The average house price in Burnley is £74,317 and a couple earning a joint salary of £49,104 would need a minimum deposit of around £3,715.
In some regions it would take buyers over 10 years to afford a minimum deposit and in 20 % of the UK's local authorities house buyers would be looking at putting down a deposit of around £50,000.
The situation is particularly bad in London, with boroughs in the capital occupying 16 of the top 20 spots requiring the biggest house deposits relative to their average salaries.
Using its mortgage affordability calculator, in combination with ONS and Land Registry data, MoneySuperMarket analysed average house prices and salaries to work out the required deposit needed to buy a house across 441 local authorities in the UK.
The analysis shows that the local authority of Kensington and Chelsea are the most unaffordable place to live in the UK.
House prices in the area are on average £1.3million and an average salaried couple would need to accrue a 52 per cent deposit of £688,772 before buying in the area. With the combined salary of a couple living in the borough averaging £147,918, people can expect to wait approximately 23 years before they’ve saved enough to buy a home.

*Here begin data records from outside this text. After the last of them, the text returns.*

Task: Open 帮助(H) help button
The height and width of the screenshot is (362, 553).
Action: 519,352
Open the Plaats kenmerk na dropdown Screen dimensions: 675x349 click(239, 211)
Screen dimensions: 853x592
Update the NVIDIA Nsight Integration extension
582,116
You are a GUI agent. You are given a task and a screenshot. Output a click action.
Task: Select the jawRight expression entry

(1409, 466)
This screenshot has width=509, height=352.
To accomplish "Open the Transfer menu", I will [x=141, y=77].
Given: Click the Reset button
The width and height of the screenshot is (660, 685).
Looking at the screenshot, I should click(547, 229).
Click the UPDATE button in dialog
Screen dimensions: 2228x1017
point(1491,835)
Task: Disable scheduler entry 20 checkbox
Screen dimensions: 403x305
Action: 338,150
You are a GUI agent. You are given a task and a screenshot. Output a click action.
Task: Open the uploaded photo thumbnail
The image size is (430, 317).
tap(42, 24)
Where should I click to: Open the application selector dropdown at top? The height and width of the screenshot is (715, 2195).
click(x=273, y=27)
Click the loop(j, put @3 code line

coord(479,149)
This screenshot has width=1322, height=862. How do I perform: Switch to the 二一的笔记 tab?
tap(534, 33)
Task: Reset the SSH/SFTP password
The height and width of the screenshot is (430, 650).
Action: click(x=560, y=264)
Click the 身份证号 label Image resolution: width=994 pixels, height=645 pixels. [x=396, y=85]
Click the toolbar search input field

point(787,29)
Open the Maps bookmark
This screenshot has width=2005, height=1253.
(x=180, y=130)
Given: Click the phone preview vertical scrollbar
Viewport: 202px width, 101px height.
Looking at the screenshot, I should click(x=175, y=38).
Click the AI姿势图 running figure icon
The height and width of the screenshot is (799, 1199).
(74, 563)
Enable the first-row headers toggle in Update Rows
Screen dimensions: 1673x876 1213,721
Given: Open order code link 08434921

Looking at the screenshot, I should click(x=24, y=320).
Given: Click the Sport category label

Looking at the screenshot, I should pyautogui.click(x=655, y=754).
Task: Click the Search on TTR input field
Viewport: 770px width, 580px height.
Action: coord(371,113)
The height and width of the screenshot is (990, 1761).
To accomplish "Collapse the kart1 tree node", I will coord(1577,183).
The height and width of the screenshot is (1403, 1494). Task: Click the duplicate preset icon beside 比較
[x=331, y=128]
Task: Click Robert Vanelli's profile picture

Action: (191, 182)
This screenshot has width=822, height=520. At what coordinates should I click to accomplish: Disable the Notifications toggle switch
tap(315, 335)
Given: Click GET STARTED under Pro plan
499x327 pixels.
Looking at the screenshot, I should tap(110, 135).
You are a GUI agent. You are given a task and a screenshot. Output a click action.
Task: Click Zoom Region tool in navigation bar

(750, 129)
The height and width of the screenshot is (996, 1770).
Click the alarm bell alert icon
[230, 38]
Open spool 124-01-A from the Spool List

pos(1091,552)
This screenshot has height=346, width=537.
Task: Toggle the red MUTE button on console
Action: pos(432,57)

Westminster and Camden follow Kensington and Chelsea in the list of unaffordable places, requiring deposits of £554,996 and £490,738 respectively.
In Camden, where the average deposit figure is 56.60 per cent, that equates to saving for 27 years, the longest of any area in the UK.
Outside London, South Bucks, Chiltern and Elmbridge feature prominently in the top 20, with all requiring deposits of over £200,000.
To add insult to injury, in 93 local authorities (20 per cent) the average minimum deposit needed is greater than £50,000, and in 51 it’s over £100,000.
Kevin Mountford, banking expert at MoneySuperMarket, said: “As house prices continue to rise, the dream of owning a home becomes harder and harder to reach for so many people.
"For those who want to take their first steps onto the ladder, reaching the minimum deposit levels required causes serious financial strain and, as our analysis highlights, many might be priced out of their desired area.
"Similarly, for those who already own their own home but are looking to take that next step up the ladder, the stretch could be a bigger burden than anticipated.
“When comparing mortgages, it’s vital to work out the total cost over the term of the deal, taking both rates and fees into account.
"Don’t automatically be put off by high fees, as it may be worth paying them to benefit from lower interest rates. Costs can vary greatly between providers, so taking the time to shop around and work out the total amount you have to repay over the term of the offer is essential.”